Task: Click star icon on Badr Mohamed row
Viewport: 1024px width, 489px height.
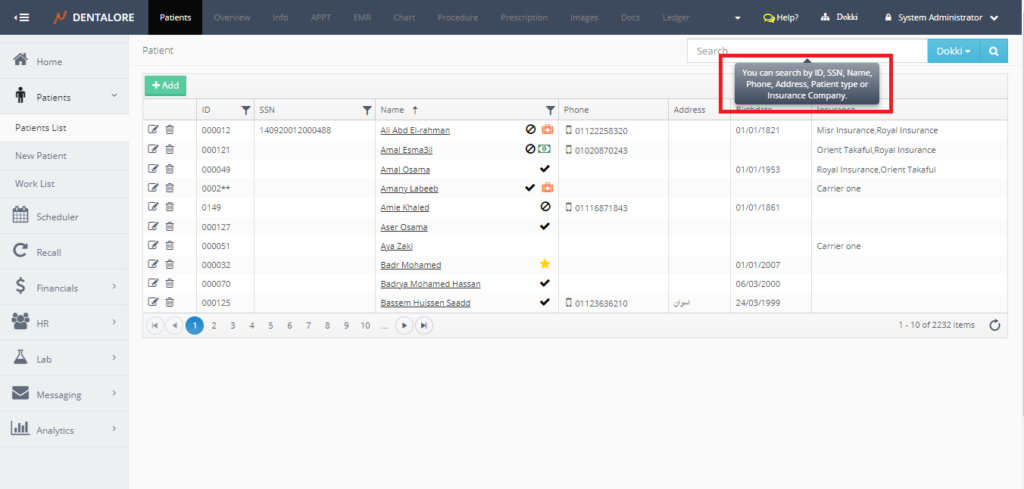Action: 545,264
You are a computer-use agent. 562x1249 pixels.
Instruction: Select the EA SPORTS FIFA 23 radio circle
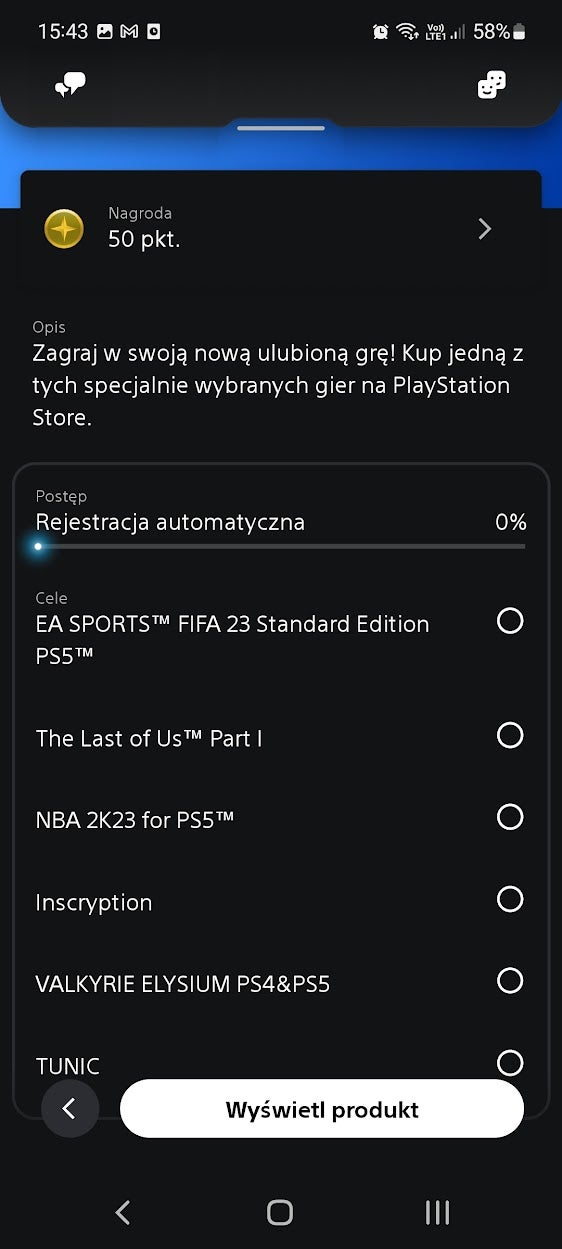tap(510, 621)
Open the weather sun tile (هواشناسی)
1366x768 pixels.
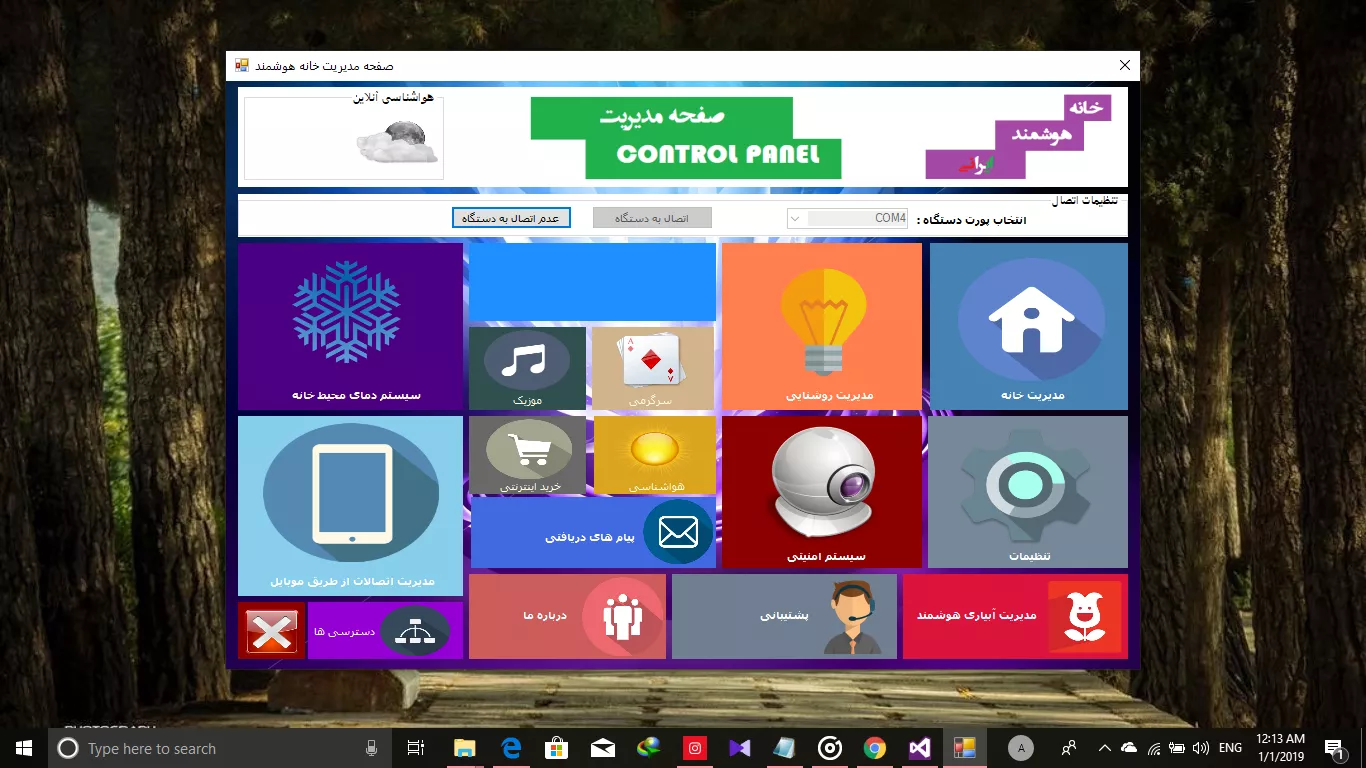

----

Every record, word for word, should be given back without its pictures.

Task: Click star icon on Badr Mohamed row
Viewport: 1024px width, 489px height.
Action: 545,264
You are a computer-use agent. 562x1249 pixels.
Instruction: Select the EA SPORTS FIFA 23 radio circle
tap(510, 621)
Open the weather sun tile (هواشناسی)
1366x768 pixels.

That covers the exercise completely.